반대로, \( T \) 의 값이 커지면 커질수록 output이 uniform해지는 경향이 있다.

3. Multiclass logistic regression

함수 \( f(\dot) \) 로 linear predictor를 이용하면 최종 모델은 아래와 같다.

\[p(y|\mathbf{x};\mathbf{\theta}) = \textrm{Cat}(y|\mathcal{S}(\mathbf{W}\mathbf{x} + \mathbf{b})) \qquad{(3.30)}\]

여기서 얻어지는 \( \mathbf{a} = \mathbf{W}\mathbf{x} + \mathbf{b}\) 는 logit 값이 되며, 이를 softmax function을 통과시켜 probability를 얻을 수 있다.
이를 multinomial logistic regression 이라고 칭한다.

4. Log-sum-exp trick

logit을 softmax function에 통과시켜 확률 값을 얻는 데에 numerical problem이 있을 수 있다.

\[p_c = \frac{e^{a_c}}{Z(\mathbf{a})} = \frac{e^{a_c}}{\Sigma_{c'=1}^C e^{a_{c'}}} \qquad{(3.33)}\]

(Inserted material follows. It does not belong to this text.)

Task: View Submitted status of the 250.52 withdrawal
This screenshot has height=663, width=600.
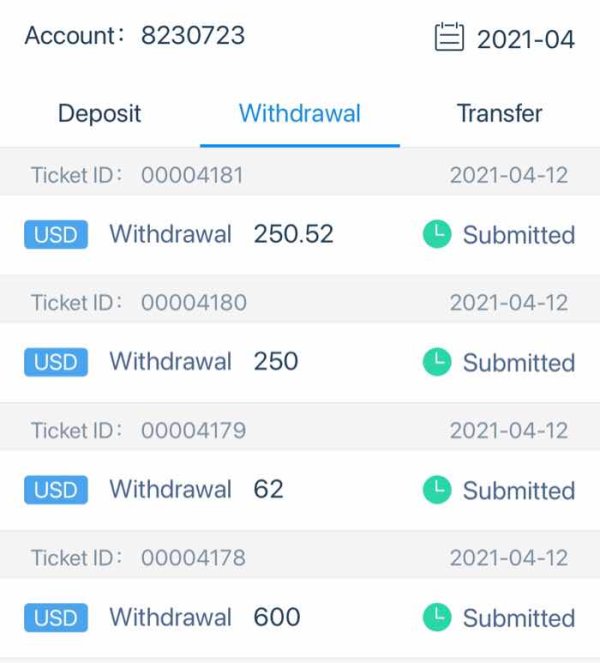Action: (x=518, y=235)
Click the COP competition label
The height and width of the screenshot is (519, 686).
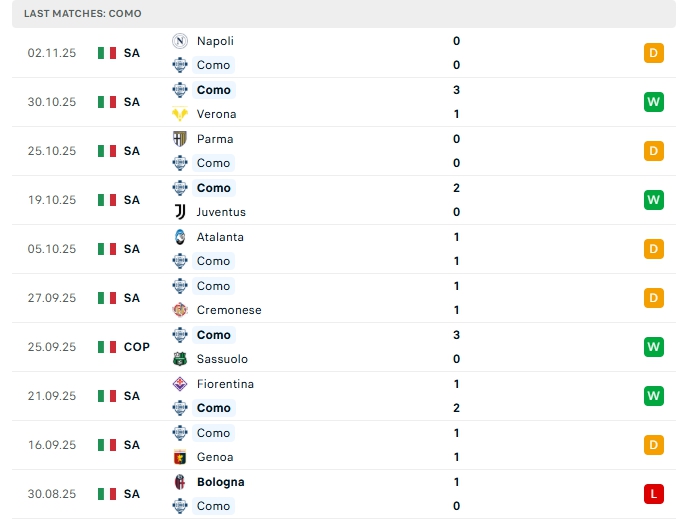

분모에 있는 partition function \( Z \)를 계산할 때, 더해지는 각 항이 exp 함수이기에 logit 값이 크거나 작으면 overflow/underflow 등이 발생할 수 있다.
- np.exp(1000) = inf
- np.exp(-1000) = 0
이를 해결하기 위해 아래 property를 이용할 수 있다.

\[\log \sum_{c=1}^C \exp (a_c) = m + \log \sum_{c=1}^C \exp (a_c - m) \qquad{(3.34)}\]

위 property는 arbitrary한 \( m \) 에 모두 적용되며, 따라서 overflow를 막기 위헤 보통 \( m = \max_c a_c \) 를 이용한다.
이러한 property를 이용하는 것을 log-sum-exp trick 이라고 부르는데, lse 함수를 계산하는 데에 쓰이기 때문이다.

\[\textrm{lse}(\mathbf{a}) := \log \sum_{c=1}^C \exp (a_c) \qquad{(3.35)}\]

이를 이용하면 logit을 이용해 확률값들을 구할 수 있는데, 방식은 다음과 같다.

\[\begin{align} p_c &= \exp (a_c - \log \sum_{c'=1}^C e^{a_{c'}}) \\ &= \exp (a_c - \textrm{lse}(\mathbf{a})) \end{align}\]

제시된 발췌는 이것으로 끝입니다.